The base State class that all states extend:
from state_module.state import State

class State:
    def __init__(self, name: str, config: Dict[str, Any]):
        self.name = name
        self.is_terminal: bool = False
        self.transition = config.get("transition", {})

    def check_transition_ready(self, context: Dict[str, Any]) -> bool:
        """
        Override to define when this state can transition.
        """
        raise NotImplementedError

    def run(self, context: Dict[str, Any]) -> Optional[Dict[str, Any]]:
        """
        Override to define state behavior.
        """
        raise NotImplementedError

AgentState Enum

Predefined states available in the system:
from enum import Enum

class AgentState(Enum):
    """Central registry of all possible agent states."""
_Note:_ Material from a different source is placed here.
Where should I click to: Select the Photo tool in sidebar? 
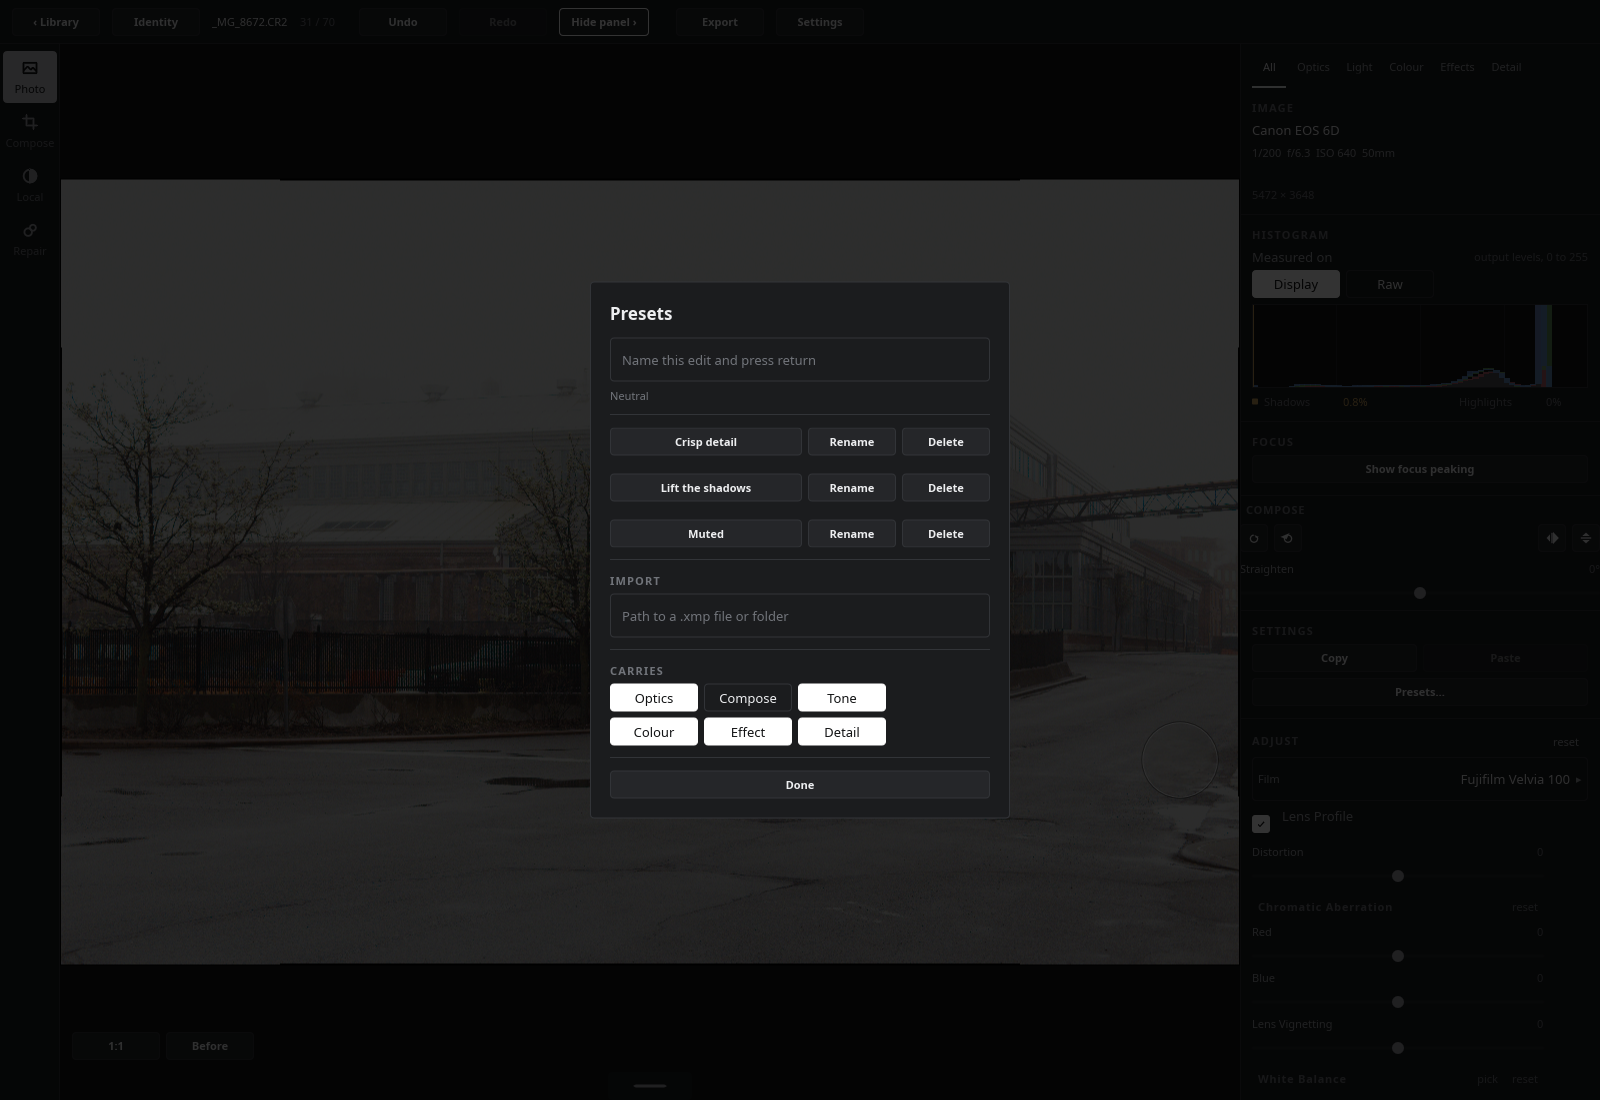click(x=30, y=77)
    GREET_USER = "greet_user"
    FETCH_PRODUCT = "fetch_product"
    SUMMARIZE_RESULT = "summarize_result"
    DONE = "done"

StateHandler

Manages the state machine lifecycle and transitions:
from state_module.state_handler import StateHandler

# Initialize with YAML configuration
handler = StateHandler(yaml_path="state_module/state_graph.yaml")

# Get initial state
initial_state = handler.get_initial_state()

# Get a specific state
state = handler.get_state("agent_reply")

# Get possible transitions from current state
transitions = handler.get_transitions(current_state, messages)
# Returns: {"tt": ["state1", "state2"], "td": ["description1", "description2"]}

YAML Configuration

Basic State Graph

# state_module/state_graph.yaml
 ask_user:
    description: "Waiting for user input"
    type: user
    transition:
      next: [agent_reply]

  agent_reply:
    description: "AI reasoning and response generation"
    type: agent
    transition:
      next: [ask_user, use_tool]

  use_tool:
    description: "Execute a specific tool"
    type: tool
    transition:
      next: [agent_reply, ask_user]

Transition Format

Transitions use a list of names corresponding to the next state
transition: 
  next: [agent_reply, ask_user, use_tool]

State Execution Flow

Integration with Agent

The Agent uses StateHandler for flow control:
class Agent:
    def __init__(self, ..., flow: StateHandler, ...):
        self.flow = flow
        self.current_state = self.flow.get_initial_state()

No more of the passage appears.